Is there merit in a more collaborative approach to collection management? • In principle, yes, it has to make sense, but ...difficult to move from light touch to more deep and serious collaboration. Different institutional priorities always get in the way....different approaches to stock, but where pub libs have collections of research value there's really no difference as regards the philosophy behind permanent retention. • We’ll investigate co-operation more fully in the review of our information services. The only thing is the different ethos - Universities have a ‘captive audience’ and very much match collections to curriculum needs. We are basing the buying of our online resources on what is well used and most useful to answer enquiries overall.

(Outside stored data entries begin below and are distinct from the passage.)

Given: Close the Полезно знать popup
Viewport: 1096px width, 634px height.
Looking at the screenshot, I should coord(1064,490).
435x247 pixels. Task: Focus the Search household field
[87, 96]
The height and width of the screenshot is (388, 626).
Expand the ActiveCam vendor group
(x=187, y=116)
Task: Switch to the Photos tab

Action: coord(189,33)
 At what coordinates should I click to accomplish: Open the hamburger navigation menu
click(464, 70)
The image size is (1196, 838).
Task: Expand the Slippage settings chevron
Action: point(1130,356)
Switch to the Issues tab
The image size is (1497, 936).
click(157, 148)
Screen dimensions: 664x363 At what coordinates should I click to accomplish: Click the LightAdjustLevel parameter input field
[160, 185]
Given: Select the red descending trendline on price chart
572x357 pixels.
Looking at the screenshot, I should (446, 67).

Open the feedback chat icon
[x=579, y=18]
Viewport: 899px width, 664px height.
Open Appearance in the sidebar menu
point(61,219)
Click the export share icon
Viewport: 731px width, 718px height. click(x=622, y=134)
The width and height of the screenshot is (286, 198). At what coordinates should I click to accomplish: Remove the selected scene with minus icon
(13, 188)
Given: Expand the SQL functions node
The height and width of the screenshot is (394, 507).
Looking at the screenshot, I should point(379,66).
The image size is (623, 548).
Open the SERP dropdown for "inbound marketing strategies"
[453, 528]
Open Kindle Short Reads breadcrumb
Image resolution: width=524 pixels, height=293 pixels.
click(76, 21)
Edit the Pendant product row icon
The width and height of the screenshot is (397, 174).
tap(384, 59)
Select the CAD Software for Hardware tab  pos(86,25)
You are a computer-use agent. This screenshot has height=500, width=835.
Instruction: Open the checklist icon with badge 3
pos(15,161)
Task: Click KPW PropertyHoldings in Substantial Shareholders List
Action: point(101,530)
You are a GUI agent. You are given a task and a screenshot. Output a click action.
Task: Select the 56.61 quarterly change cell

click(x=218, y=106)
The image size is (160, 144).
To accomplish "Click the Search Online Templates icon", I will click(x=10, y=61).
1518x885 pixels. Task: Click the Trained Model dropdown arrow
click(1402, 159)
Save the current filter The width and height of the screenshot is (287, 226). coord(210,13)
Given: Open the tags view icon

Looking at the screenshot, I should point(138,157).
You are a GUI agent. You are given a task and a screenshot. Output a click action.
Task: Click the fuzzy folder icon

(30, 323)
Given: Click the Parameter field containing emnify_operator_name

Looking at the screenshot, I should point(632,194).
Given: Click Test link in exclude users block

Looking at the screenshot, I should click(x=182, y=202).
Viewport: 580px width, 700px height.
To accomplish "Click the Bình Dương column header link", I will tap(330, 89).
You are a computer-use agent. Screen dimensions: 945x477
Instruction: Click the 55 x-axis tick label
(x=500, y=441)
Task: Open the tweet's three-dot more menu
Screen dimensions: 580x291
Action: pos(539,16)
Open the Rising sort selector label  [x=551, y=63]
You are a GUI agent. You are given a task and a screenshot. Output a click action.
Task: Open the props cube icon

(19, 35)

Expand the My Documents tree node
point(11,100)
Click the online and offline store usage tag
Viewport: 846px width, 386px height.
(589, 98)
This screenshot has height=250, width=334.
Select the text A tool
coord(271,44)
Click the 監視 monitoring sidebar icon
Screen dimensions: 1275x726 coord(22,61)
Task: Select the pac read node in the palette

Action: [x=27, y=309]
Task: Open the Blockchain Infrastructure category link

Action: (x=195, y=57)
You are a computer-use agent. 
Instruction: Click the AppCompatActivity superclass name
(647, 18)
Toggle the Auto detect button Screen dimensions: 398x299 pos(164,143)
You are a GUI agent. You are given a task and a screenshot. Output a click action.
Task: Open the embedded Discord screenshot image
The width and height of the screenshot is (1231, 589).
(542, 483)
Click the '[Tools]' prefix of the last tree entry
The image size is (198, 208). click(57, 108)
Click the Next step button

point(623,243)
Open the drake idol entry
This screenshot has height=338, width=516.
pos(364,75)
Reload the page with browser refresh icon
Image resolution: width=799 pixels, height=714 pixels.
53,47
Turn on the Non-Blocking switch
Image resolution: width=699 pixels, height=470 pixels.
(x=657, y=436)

There is also the issue of licensing – publishers would need to be more flexible about that • Yes • Potentially, if it will bring benefits to the institution and the City as well as in the regional and national contexts
How best would this be done? • Local agreements and collaborative frameworks have a long history and they usually fall apart over time. • Opportunities for a collaborative approach are theoretically much greater in an electronic environment. • A more joined up framework for metadata - ie one big catalogue where you can find out about everybody's holdings, simply - and I know that OCLC are working on that. • For research-level collections, COPAC is a much valued resource for the UK community. A number of collections from non-HE libraries (including Guildhall) were added to that a few years ago, and perhaps there is merit in extending that? • At national level for any licensing issues. Needs exploring more at the present time because of cutbacks • Perhaps a light touch national framework and a more local regional push in line with that national framework/agreed standards? • As it all gets more digital, the importance of physical holdings in order to get access to texts will decline. In that world, the emphasis on physical stock will switch more and more to special collections/research material which is genuinely unique. When weeding out monographs in a UKRR-sense we should remember that their research value may lie not just with their texts, but also with copy-specific aspects like marginalia, bindings, physical features, etc. • Not sure, but would need to be light touch and not a drain on scarce specialist staff resources
Facing the real challenge of (Digital) Libraries (with thanks to Derek Law) • Have we forgotten how to curate? • Are we using digital new media to engage researchers and customers in the value of these monograph collections • Or are we going to hang on to traditions of competence, classification and access? • Do we accept that born digital material and retro-digi projects will contain the answer to everything?
So what’s to be done? • Any learning from museums sector? • Mapping what there is – locally/regionally – re-invent LIP’s? • Consolidating collections • Look at shared storage (and access) • Think hard about promotion and animation • Collaborate with us!